“Padre
Nuestro que estás en los cielos”
Toda palabra es una acción incompleta. Esto
explica, por una parte, el influjo decisivo que la palabra ha tenido y tendrá
siempre y por otra la necesidad de que al lado de la palabra se ponga siempre
un serio esfuerzo para llegar a la realización total del pensamiento. Una falsa
e infundada apreciación del significado que tiene la palabra, ha hecho que en
estos últimos tiempos se le arroje al margen de nuestra vida o que cuando
menos, se la coloque en un lugar muy secundario. Y en estos momentos se deja sentir
más que nunca, una fuerte desilusión hacia las palabras y un movimiento fuerte
y vivo de repulsión y asta de asco.
Se confía muy poco, tal vez demasiado poco,
quizá nada, en el poder de la palabra. Se proclama con cierto aire de triunfo y
de altivo desdén la importancia única, exclusiva, insuperablemente eficaz de la
acción. Y ante los hombres que todos los días extienden su mano hacia las cosas
para asirlas, para estrujarlas, para doblarlas sobre el yunque de un trabajo
recio en que solamente se oigan el jadeo del forjador y el grito del martillo,
todos inclinan su frente y dicen un saludo de reverencia y de admiración. Entre
tanto a la palabra y a los obreros que todos los días trabajan sin más
herramienta que las palabras y se consagran a hacer arquitecturas, no de
cantera ni de ladrillo, sino de palabras, se le ve con un encogimiento de
hombros y se les clasifica en la categoría de los soñadores y de los inútiles.

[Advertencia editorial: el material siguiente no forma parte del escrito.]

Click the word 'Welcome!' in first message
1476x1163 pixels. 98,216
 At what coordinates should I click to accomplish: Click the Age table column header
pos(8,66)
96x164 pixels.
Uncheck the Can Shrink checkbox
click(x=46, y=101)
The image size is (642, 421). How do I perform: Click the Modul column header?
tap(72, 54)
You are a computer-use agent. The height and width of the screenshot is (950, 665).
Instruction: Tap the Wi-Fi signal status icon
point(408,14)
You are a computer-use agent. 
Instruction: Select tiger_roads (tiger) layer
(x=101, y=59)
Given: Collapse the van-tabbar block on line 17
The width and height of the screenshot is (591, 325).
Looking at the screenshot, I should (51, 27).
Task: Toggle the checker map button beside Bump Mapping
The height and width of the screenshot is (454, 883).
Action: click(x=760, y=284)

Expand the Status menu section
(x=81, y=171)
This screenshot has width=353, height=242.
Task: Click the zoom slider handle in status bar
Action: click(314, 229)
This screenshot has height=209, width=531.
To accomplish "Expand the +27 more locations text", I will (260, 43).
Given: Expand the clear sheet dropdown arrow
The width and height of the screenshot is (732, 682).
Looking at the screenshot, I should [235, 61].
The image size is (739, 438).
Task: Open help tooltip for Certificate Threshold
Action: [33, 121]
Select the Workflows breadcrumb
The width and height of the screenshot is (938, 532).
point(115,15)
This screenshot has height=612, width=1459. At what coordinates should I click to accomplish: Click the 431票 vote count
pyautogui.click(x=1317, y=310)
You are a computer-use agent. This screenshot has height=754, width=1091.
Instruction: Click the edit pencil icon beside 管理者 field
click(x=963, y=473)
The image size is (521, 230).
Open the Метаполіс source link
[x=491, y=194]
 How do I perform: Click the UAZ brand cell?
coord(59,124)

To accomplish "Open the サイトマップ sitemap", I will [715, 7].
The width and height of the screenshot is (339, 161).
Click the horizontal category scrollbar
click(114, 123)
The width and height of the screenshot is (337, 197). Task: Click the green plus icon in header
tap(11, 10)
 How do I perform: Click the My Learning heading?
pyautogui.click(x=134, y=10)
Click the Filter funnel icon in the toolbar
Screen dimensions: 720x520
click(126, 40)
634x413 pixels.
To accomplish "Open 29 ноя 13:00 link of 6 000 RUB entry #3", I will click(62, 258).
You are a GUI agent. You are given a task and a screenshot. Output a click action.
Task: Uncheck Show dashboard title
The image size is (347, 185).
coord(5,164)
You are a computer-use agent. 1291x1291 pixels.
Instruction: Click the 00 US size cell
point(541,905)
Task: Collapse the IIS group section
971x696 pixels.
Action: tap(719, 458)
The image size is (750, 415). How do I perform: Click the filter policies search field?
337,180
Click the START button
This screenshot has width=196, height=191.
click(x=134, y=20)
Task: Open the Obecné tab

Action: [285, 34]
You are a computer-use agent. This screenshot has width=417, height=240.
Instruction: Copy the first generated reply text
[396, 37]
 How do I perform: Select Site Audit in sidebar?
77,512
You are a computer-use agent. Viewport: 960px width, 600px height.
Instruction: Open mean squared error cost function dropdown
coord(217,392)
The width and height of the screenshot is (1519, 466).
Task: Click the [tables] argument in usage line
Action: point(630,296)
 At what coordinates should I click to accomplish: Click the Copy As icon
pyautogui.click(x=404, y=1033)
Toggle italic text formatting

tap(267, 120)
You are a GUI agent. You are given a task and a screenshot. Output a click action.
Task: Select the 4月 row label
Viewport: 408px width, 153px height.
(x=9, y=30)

Ibsen hace decir en las páginas de Brand
a uno de los personajes, que una acción vale un millón de palabra. Más bien
debiera decirse que una acción es una palabra reciamente moldeada en el crisol
encendido de la carne y del pensamiento y que se clava allí donde se juntan
espíritu y corazón. Más aún: detrás de toda acción está la palabra, como
germen, como impulso, como estimulante, como índice vivo, cuando menos
ordinariamente. Y no hay ni ha habido flujo o reflujo de los que todos los días
baten el mar de los espíritus y de los pensamientos, que no haya partido de una
o de unas cuantas palabras.
En las páginas de la historia, resumen, balance
de conquistas, de exploraciones, de juegos y de maniobras que han trastornado
las situaciones más o menos firmes, se subraya todos los días el paso de la
acción; pero a poco que se escarbe, se encontrará una palabra que se halla a la
retaguardia de banderas y de ejércitos. Tres palabras se encuentran en una
página antes de la ruina de Cartago. Catón[1]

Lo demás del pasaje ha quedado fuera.